-- SUPPLIED ENTRIES follows --
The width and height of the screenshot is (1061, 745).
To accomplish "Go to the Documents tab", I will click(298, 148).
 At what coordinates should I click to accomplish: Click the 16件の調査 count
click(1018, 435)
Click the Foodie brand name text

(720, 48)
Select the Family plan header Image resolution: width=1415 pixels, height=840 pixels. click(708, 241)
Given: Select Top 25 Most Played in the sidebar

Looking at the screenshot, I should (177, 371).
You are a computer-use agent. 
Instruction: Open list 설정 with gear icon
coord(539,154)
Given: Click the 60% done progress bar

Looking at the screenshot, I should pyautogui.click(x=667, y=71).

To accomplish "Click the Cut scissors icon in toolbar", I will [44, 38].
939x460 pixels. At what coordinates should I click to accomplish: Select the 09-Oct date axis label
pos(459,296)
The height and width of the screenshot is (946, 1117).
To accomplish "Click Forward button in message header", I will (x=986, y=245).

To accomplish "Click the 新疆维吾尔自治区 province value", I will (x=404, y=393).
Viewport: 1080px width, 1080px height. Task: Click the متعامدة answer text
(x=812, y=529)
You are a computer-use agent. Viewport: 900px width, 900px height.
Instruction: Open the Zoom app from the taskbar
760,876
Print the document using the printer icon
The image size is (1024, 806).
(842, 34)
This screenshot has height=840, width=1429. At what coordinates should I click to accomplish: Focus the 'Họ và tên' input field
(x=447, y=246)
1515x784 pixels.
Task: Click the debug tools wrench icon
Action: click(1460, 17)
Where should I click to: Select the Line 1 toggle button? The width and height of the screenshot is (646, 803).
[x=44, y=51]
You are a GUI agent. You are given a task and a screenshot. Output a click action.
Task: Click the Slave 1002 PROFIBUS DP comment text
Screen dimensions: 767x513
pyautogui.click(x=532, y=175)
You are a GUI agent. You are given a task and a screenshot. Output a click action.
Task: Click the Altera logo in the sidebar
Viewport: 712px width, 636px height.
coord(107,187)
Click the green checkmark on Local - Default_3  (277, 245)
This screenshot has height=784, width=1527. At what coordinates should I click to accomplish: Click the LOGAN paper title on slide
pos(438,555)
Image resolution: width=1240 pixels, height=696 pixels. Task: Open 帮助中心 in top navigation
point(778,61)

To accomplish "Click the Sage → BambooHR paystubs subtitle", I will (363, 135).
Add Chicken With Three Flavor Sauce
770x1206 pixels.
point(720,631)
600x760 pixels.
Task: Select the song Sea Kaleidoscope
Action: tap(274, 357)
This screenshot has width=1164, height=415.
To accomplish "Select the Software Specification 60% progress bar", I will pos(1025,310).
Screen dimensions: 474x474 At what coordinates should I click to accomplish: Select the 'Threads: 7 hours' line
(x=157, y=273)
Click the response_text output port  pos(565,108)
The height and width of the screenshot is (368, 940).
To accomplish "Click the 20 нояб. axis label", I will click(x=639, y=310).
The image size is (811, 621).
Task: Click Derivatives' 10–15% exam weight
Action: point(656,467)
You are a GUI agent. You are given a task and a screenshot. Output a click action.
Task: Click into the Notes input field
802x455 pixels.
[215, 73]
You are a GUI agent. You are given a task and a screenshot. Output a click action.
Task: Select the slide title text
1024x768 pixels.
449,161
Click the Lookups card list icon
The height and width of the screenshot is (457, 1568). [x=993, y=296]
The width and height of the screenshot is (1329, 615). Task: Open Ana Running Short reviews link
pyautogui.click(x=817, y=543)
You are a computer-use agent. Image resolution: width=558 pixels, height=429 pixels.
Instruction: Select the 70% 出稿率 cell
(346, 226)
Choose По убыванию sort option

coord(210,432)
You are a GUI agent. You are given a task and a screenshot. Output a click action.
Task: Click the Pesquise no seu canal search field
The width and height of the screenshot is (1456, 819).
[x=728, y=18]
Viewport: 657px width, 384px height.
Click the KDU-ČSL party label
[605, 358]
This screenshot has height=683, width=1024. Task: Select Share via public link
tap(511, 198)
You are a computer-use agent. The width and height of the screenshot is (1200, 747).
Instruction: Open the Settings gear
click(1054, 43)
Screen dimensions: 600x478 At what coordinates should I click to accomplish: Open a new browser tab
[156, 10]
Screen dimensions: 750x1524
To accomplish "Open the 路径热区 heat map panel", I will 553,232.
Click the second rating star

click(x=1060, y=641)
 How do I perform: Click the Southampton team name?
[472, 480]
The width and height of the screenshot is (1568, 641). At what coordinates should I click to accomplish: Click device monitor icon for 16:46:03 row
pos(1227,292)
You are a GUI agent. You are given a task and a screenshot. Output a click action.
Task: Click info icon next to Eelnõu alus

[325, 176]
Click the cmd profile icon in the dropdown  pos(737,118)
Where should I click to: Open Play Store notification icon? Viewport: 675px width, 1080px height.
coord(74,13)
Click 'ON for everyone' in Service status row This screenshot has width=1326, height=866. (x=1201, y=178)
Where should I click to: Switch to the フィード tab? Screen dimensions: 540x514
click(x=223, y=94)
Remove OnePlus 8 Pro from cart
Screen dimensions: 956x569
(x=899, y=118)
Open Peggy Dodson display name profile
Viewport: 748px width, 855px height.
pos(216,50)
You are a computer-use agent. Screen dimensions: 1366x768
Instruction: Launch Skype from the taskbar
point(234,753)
-- SUPPLIED ENTRIES concluded --
● **EXERCISE PROMPT**
Filtering the entries above by the word "computer", copy each line that matches.

● **OUTPUT**
You are a computer-use agent. 
You are a computer-use agent. Viewport: 900px width, 900px height.
You are a computer-use agent. Image resolution: width=558 pixels, height=429 pixels.
You are a computer-use agent. The width and height of the screenshot is (1200, 747).
You are a computer-use agent. Screen dimensions: 1366x768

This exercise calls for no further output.